Khi gave a special shoutout to Esmer in his conversation with me, emphasizing, “That was a very hard situation for him as the band leader, the frontman.” Beyond frontman duties, as a friend, “he went to bat for me.”
And so you raise your hand
Sake of your theatrics
You’ve torn it all past patching
This verse is the last of these magic groups of threes, a pattern that evokes unfinished business from the start of the song. The listener isn’t left to linger in that anticipatory space too long, though — Khi follows these sections with stable, heavy-hitting pre-chorus lead-ups of four lines all rhyming together, culminating in that catchy repetition of “What a guy” over and over again in the chorus.
You know, your pride looks better broken and your ego better dead
Claim to praise a higher power but your lies paint your hand red
Righteous boy who couldn’t handle if a man stepped in his stead
Must be bones inside your closet or the monster in your bed
I asked Khi how it felt to know that people are singing along to his song now, that they agree or at least vibe to what he is saying. “It’s very reassuring,” Khi responded. “In that moment, I truly felt alone in that situation.”
Since the song has come out, he’s had many people ask him about the story, and he has been able to see how it resonates with them. Even people enjoying the song for the beat, Khi remarked, does something special for him.
Oh, what a guy
What a stand-up guy you are
What a guy
What a guy, oh, bless your heart
What a guy
What a stand-up guy you are
What a guy
What a guy, oh, bless your heart
One month out from the track’s release, Khi is already working on a live version of the song through student-led record label Green Line Records from Northeastern University in Boston. Though at times he has encountered a “bit of a weird culture” in Boston, where “you have as much value to some people as you have talent” and “they will not rock with you” unless you prove you have the chops, Khi has found pockets of community who are more his style.
“I’ve found my group of people,” Khi said, “which I’m grateful for.”

Green Line Records' announcement this past weekend about signing SB Khi.
Cuz I know what your mirror tells you
Fooled yourself, I see right through you
And I hope all that still clings to you
It slips off when they see the true you
Cuz I know what your mirror tells you
Fooled yourself, I see right through you
And I hope all that still clings to you
It slips off when they see
(Bass)
Like Timbaland calling for Justin Timberlake to “Take ‘em to the bridge” in 2006’s “SexyBack,” Khi calls for bass right before his 30-second instrumental solo that closes out the song. Originally a keyboardist, SB Khi discovered bass “about three or four years ago,” and it has become his main instrument ever since.
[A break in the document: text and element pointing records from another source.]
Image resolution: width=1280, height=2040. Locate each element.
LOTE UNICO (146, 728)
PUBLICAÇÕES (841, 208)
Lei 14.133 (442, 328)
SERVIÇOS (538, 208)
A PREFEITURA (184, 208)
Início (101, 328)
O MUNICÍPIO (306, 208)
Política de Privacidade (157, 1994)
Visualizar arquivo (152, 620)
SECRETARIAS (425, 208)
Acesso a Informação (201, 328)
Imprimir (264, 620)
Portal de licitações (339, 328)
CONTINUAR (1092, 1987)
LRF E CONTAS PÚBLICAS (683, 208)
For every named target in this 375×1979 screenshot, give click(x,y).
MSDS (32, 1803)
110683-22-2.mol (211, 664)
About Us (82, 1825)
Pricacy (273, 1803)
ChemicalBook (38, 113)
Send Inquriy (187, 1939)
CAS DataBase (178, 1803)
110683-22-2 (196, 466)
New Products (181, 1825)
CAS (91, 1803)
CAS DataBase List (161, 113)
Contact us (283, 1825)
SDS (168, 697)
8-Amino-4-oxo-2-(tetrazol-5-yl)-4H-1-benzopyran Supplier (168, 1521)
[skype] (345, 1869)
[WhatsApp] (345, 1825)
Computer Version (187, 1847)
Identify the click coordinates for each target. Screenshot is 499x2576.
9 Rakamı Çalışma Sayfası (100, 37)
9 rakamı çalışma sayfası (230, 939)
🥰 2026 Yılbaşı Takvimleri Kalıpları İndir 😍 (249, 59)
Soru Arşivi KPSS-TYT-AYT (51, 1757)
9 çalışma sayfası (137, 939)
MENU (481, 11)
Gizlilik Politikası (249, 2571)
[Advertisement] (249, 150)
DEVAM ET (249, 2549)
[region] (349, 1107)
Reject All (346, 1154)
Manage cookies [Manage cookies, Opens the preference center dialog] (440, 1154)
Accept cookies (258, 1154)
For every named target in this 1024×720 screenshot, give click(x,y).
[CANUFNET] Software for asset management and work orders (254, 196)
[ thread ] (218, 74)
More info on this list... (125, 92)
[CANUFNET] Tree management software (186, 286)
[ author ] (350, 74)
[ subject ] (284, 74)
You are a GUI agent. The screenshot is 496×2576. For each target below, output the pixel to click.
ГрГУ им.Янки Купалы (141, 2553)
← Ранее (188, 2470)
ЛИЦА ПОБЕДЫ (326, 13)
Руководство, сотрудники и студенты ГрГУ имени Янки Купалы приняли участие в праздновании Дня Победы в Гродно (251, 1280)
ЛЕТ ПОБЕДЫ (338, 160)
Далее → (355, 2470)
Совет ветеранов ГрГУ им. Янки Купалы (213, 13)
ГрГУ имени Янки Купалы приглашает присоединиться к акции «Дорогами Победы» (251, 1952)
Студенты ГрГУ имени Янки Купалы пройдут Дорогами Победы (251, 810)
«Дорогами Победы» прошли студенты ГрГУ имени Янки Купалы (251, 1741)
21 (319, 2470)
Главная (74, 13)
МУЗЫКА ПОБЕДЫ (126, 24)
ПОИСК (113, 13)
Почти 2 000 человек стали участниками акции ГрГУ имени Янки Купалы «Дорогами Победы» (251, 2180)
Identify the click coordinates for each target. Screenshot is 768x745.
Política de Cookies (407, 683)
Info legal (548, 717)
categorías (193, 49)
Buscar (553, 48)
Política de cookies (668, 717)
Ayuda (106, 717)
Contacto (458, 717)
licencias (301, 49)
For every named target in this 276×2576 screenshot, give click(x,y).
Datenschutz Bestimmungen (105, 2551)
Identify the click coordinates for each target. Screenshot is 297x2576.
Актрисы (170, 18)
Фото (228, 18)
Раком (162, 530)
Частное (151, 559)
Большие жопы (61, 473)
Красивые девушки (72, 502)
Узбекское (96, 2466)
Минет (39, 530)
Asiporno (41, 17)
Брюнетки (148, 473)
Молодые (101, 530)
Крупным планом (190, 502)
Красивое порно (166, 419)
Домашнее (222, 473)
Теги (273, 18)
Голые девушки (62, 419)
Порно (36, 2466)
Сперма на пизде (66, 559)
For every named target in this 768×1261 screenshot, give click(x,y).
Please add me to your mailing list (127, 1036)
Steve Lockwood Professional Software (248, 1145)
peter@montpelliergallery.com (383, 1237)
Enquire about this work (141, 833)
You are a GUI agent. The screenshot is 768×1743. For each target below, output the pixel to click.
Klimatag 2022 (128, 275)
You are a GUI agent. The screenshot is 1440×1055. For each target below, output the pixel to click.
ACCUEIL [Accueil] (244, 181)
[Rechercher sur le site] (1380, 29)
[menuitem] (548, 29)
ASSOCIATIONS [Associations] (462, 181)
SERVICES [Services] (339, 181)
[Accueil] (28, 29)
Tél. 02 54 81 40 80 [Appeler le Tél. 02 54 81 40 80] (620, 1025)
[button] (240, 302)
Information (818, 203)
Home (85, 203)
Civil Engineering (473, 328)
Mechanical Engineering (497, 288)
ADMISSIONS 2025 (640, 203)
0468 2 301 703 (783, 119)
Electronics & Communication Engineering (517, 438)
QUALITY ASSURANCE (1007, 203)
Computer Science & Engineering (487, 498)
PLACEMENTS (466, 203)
“You said, ‘Where you going?’”
Absent from the official lyrics of the song, the last thing audible in the piece is SB Khi’s mother asking about his plans for the day. He recorded every second of the song either in his dorm room at Berklee or at his home in Connecticut, and when he finished the last part of the song’s instrumentals he didn’t realize his mic was live as well. His mom poked in to ask a question and Khi ended up liking the way it sounded, so he left it in.
“I want to take everything I learned and bring it back,” Khi said about the current and future geography of his music practice. He plans on coming back to New Haven, a city that he says has taught him friendliness, coziness, and a sense of community, and sharing the resources he gained in his time away. I trust he will do all that and more. If SB Khi can turn months of anger into cool, mellow vocals on a lyrical flow that bites hard, over a funky bassline and samples from The Legend of Zelda, he can transform anything.